Friday, May 8, 2009

Admitting the Problem, Slats, is the First Step to Recovery

Glen Sather, like most guys who make their way up to General Manager, is a proud man. Sather built a multiple Stanley Cup winner in Edmonton back in the 1980s (a long time ago). Then Slats (his nick name as a player in the 1960s – a long long time ago) was hired and compensated pretty well to try to do the same thing for our New York Rangers.

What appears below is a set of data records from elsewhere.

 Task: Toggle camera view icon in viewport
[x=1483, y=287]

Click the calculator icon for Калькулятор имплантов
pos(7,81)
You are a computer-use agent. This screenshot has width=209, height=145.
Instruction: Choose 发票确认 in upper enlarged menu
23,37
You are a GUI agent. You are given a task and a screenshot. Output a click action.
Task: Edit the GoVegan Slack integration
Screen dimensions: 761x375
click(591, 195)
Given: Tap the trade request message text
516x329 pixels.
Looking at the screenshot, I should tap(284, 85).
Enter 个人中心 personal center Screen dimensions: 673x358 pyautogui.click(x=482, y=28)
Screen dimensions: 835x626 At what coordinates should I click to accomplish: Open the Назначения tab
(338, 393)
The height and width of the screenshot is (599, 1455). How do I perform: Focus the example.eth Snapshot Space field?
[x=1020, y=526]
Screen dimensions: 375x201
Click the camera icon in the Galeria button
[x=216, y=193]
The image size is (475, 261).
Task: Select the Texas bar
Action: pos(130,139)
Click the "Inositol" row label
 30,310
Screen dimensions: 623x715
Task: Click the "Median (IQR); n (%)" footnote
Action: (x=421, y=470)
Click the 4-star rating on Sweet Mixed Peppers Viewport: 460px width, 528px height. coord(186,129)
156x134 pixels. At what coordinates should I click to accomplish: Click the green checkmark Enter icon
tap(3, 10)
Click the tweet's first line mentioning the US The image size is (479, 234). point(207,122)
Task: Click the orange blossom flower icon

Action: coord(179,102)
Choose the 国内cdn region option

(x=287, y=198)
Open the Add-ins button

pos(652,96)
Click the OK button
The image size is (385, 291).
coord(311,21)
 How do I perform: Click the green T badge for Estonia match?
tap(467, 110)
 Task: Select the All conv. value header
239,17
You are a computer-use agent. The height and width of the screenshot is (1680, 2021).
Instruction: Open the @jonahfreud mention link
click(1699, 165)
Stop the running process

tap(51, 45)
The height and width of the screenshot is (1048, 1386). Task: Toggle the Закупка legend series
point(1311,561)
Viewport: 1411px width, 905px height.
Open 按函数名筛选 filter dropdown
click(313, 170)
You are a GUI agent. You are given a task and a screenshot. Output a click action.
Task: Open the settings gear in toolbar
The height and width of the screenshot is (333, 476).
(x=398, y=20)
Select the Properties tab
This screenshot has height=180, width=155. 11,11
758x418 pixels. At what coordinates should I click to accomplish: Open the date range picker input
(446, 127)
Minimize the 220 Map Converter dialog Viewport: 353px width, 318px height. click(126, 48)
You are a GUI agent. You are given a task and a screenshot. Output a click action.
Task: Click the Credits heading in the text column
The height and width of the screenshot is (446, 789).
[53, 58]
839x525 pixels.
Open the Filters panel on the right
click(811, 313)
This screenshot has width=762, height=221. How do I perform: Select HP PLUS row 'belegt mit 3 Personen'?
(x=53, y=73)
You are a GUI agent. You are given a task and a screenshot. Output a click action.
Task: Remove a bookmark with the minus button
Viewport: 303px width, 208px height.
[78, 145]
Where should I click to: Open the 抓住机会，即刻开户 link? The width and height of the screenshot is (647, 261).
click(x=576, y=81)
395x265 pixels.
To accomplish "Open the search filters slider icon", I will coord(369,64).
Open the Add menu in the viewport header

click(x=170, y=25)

And he hasn't bombed out in New York. He returned the Rangers to four years of Playoff Hockey after those horrific years of not qualifying. Four straight playoff years – and two trips to the Semi Finals - is not easy – and we appreciate it. And he's put some quality players on his team. Certainly Henrik Lundqvist is a special talent - certainly a good enough netminder to win it all - but not - as we saw this year - all by himself. And many of our younger players drafted on Staher's watch (Callahan for one) show a lot of promise and potential upside.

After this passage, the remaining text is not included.